WORK INSTRUCTIONS — Return exactly the lines below, starting with the one that has "How do I perform: Click" and going on through the one that has "This screenshot has height=819, width=1456.".

INPUT RECORDS —
┌──

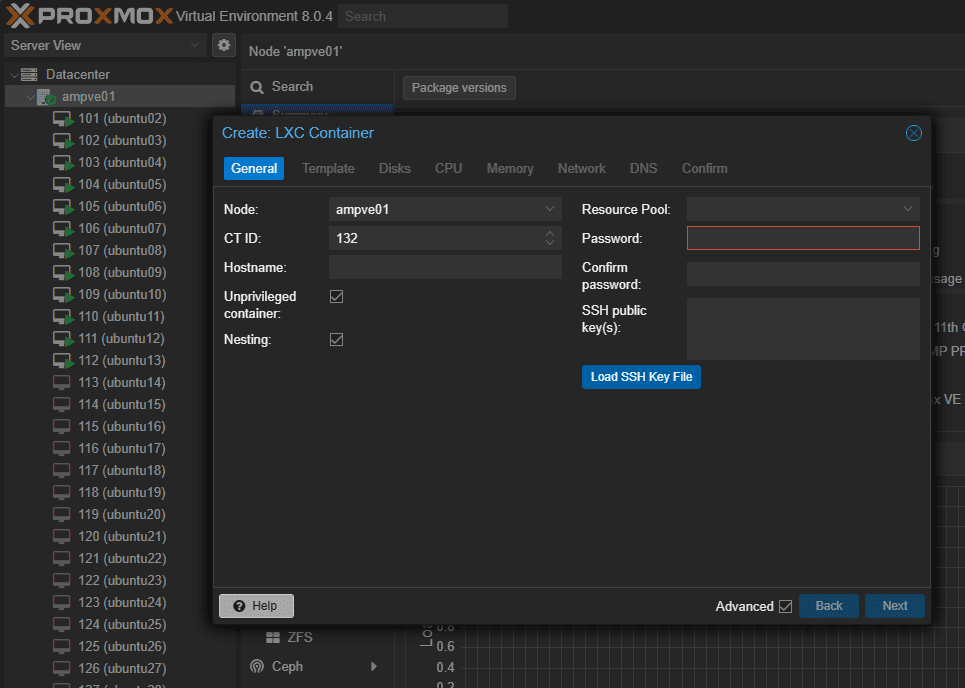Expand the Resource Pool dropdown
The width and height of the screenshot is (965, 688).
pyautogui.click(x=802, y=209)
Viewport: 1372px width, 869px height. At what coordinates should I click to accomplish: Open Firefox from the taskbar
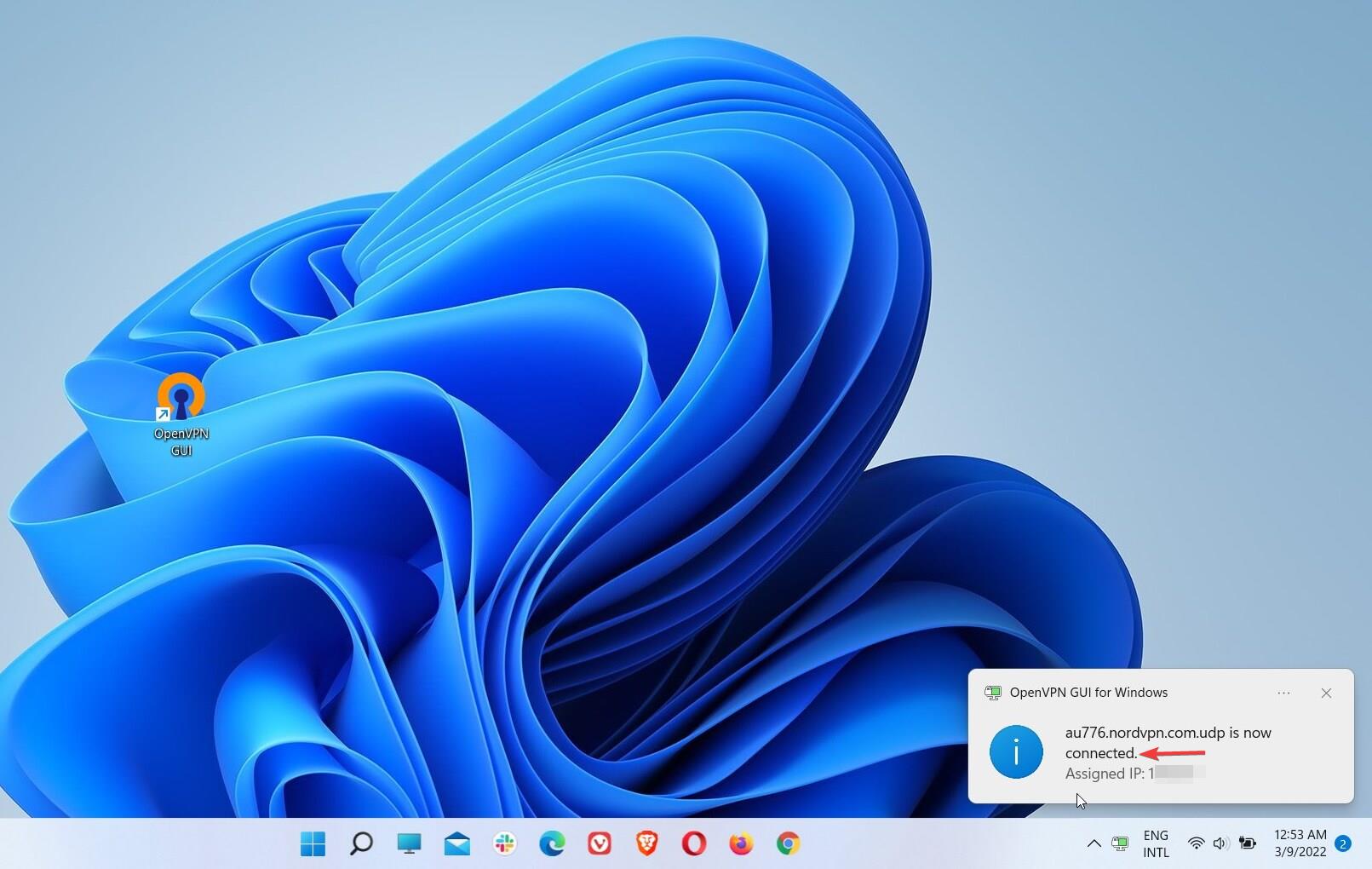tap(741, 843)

└──
┌──

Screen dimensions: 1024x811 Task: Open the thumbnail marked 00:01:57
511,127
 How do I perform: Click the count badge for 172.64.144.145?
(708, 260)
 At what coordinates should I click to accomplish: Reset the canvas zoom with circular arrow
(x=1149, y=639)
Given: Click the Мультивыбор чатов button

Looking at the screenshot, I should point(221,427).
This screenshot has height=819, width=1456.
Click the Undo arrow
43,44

└──

ANSWER FOR THE TASK —
 How do I perform: Click the count badge for 172.64.144.145?
(708, 260)
 At what coordinates should I click to accomplish: Reset the canvas zoom with circular arrow
(x=1149, y=639)
Given: Click the Мультивыбор чатов button

Looking at the screenshot, I should point(221,427).
This screenshot has height=819, width=1456.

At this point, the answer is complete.